The Philosophy of NaturePage 3

Similarly for the Philosophy of Nature, the two lower fields of study—Aesthetics and Logics—serve as the hermeneutic basis for the field given in the upper circle: Ethics. Here, however, the apparent hierarchical structure is actually leveled out by the fact that the focus of the Philosophy is the World itself, rather than being just a component of the world. Thus, even though Aesthetics and Logics constitute a basis for Ethics, each of the three are equally important components in the Philosophy of Nature.
Aesthetics, the study of Perception and Emotion, provides the fundamental data and theories about our conscious experience of the universe. Logics, on the other hand, concerns itself with structures and processes that constitute existence in a world. So Aesthetics thus tells us how our minds work and how the mind fabricates Reality; and Logics tells us what Form is, what it means to have a form, in terms of the potential and actual structures found in the universe. Much of traditional philosophy constitutes a large part of these two fields of study. All of the natural sciences are included here as well; as are the social sciences; and even the mathematics that can be used to explain so intimately these particular fields of empircal investigation reveals to us the existence of what are called pure mathematical forms.

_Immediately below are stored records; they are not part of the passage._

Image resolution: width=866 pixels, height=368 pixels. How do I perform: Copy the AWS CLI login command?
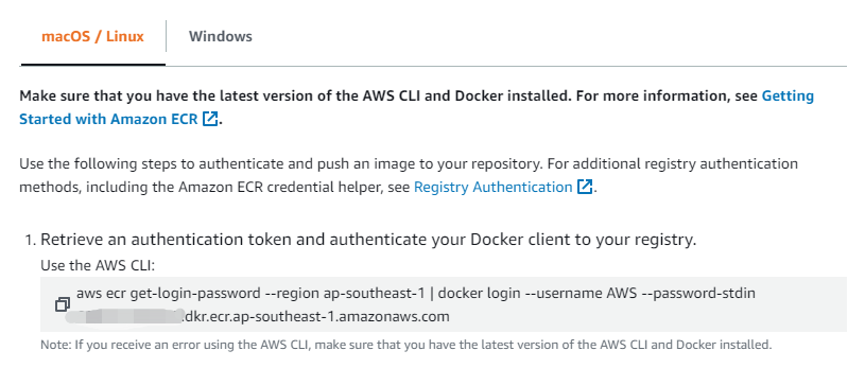pyautogui.click(x=62, y=304)
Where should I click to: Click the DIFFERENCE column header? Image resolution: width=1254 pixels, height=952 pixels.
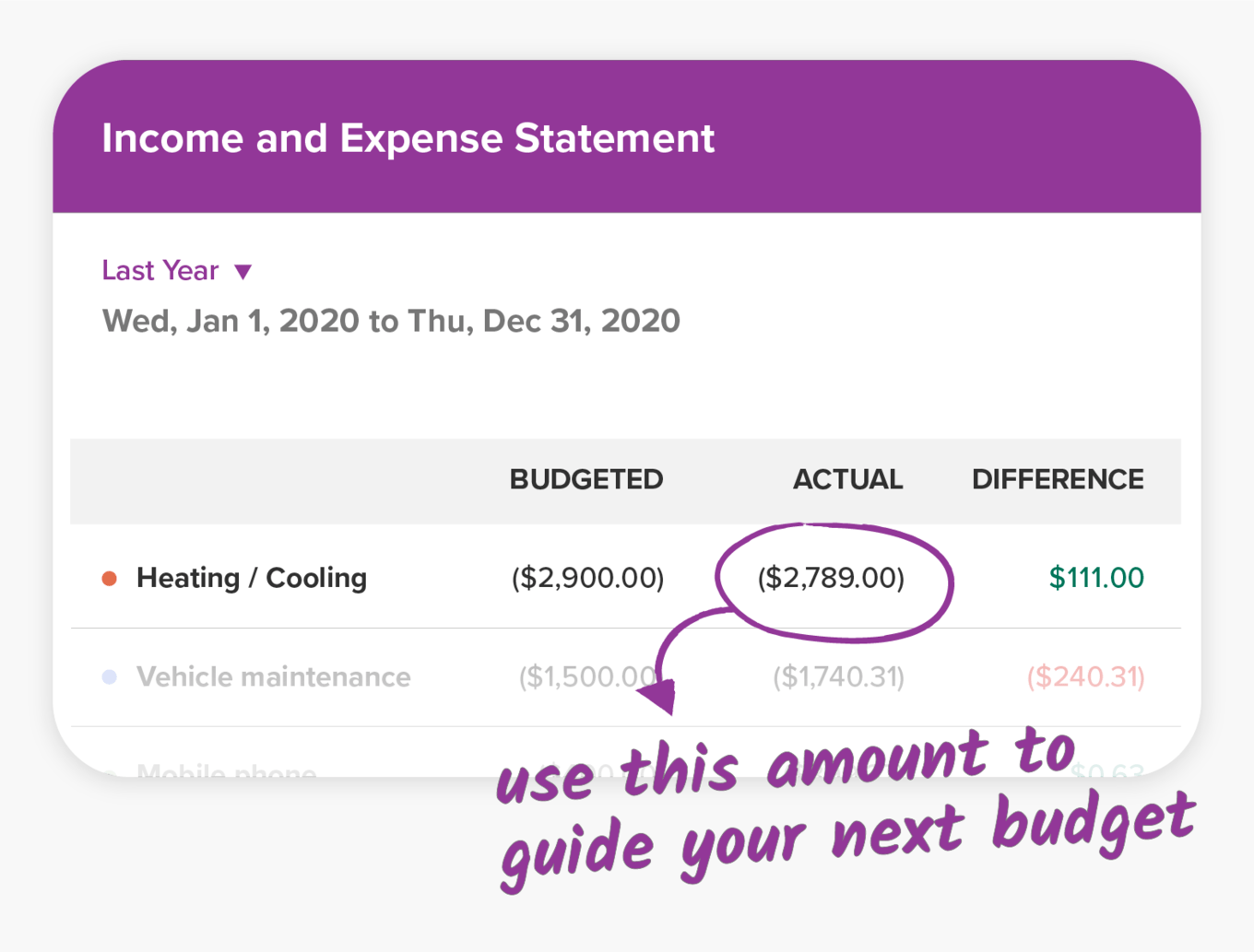click(x=1058, y=480)
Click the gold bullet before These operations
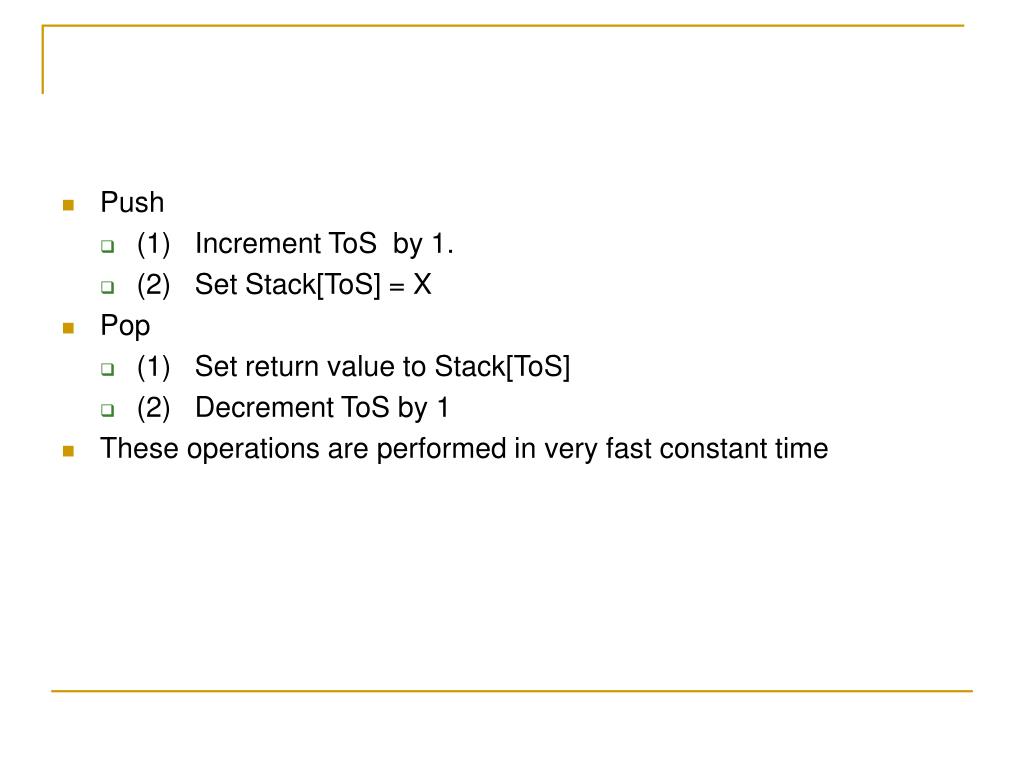The width and height of the screenshot is (1024, 768). pos(68,451)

Axiology, the study of the Value of the components of the empirical world, considers those data provided by the three fields in the Philosophy of Nature—Aesthetics, Logics, and Ethics—and attempts a systematic ranking of the components of the empirical world implied by these data, as well as by certain humanistic considerations. Aesthetics, the theory of the Awesome, uses Pathos or Emotion to evaluate the enformed beings rationally evaluated in Metaphysics by Logos, whereas Ethics brings both Pathos and Logos together to transform our Ethos into an Ethnos, to develop our "behavior" into a "cultured society".